Top critical review
7 of 10 people found this helpful
on 20 May 2007
I decided to buy this book because of the excellent review it had received, unfortunately I do not share the same opinions as the other reviewer and there are several reasons for this. The prologue of the book is very interesting, however I frequently found myself rereading the prologue throughout the main text because I found it hard to believe I was reading the same book. In the prologue Mr Holland writes about his unhappy childhood and how he was forced to take on the parental role of guardian and protector, I assumed for his family and the book is described as being written in a no holds barred style.
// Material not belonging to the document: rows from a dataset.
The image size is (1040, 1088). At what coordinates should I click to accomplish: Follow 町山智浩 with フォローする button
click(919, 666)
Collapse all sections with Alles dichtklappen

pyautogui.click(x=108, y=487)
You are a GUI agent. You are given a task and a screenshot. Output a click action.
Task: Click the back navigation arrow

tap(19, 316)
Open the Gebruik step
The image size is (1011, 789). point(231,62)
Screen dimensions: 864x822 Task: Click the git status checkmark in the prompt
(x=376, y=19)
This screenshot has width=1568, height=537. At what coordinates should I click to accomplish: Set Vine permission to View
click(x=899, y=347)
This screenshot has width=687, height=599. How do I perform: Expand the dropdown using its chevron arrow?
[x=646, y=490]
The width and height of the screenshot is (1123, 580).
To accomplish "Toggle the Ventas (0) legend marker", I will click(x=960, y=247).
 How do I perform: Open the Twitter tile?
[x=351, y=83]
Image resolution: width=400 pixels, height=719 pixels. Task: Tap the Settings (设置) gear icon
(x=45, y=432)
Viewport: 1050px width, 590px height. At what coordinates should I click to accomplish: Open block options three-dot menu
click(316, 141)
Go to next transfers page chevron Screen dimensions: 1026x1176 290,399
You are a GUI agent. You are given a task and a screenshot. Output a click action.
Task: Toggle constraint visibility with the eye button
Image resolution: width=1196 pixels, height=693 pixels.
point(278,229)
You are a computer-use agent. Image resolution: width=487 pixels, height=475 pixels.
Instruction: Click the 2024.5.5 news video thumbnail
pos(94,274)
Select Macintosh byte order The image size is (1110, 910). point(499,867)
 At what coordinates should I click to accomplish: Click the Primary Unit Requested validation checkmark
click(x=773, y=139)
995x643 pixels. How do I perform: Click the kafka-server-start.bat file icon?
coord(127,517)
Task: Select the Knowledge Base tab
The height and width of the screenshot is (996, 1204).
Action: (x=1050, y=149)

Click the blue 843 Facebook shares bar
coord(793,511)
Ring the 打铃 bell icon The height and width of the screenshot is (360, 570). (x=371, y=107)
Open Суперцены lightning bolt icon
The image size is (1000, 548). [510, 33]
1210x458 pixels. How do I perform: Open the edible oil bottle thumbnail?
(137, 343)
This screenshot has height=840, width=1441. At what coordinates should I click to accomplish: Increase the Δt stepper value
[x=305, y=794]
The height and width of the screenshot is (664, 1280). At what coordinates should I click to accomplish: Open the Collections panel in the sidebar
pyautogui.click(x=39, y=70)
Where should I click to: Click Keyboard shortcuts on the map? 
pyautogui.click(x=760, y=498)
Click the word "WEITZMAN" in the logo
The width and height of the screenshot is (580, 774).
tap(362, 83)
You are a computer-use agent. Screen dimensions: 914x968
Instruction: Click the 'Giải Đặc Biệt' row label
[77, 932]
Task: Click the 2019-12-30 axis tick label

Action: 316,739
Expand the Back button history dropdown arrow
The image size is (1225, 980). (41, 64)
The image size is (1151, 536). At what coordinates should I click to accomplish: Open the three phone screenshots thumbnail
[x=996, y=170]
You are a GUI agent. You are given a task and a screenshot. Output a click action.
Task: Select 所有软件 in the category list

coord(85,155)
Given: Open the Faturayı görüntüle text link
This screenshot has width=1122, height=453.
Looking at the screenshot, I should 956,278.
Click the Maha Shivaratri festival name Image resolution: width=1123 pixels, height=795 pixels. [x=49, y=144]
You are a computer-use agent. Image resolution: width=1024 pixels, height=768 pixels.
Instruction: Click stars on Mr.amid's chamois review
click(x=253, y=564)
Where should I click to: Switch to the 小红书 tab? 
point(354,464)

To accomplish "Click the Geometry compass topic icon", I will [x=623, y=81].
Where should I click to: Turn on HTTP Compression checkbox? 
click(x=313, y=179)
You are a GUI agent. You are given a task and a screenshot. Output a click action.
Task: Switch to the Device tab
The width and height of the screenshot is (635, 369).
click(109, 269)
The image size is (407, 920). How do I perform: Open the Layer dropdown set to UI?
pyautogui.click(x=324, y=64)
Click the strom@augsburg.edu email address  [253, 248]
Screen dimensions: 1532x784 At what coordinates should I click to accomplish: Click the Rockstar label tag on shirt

However this was not really evident within the book possibly because he has tried to limit his writing to his spiritual journey which I feel was a mistake because it leaves the reader feeling as though they only have half a story. Mr Holland's style of writing is very guarded about his private life with the exception of his father's alcoholism which I found very annoying. I felt really sorry for Mr Holland's parents whilst reading the book because I was given the impression that they hadn't done or given him enough and that the book is tinged with some resentment and bitterness. I thought it was completely unnecessary for Mr Holland to out his father as an alcoholic if indeed this is the case. If this was going to be written about couldn't he have included a quote or section written by his father if it was intrinsic to his spiritual journey. The lack of personal detail in the book actually meant that as a reader I assumed Mr Holland had very little to do with his family for extremely long periods of time and I was still left guessing about his role as guardian and protector for them and who exactly they were. There are three main elements to the book, his spiritual journey, casebook and two techniques. In my opinion these elements did not sit well together, in fact Mr Holland might have faired better if he had written three separate books.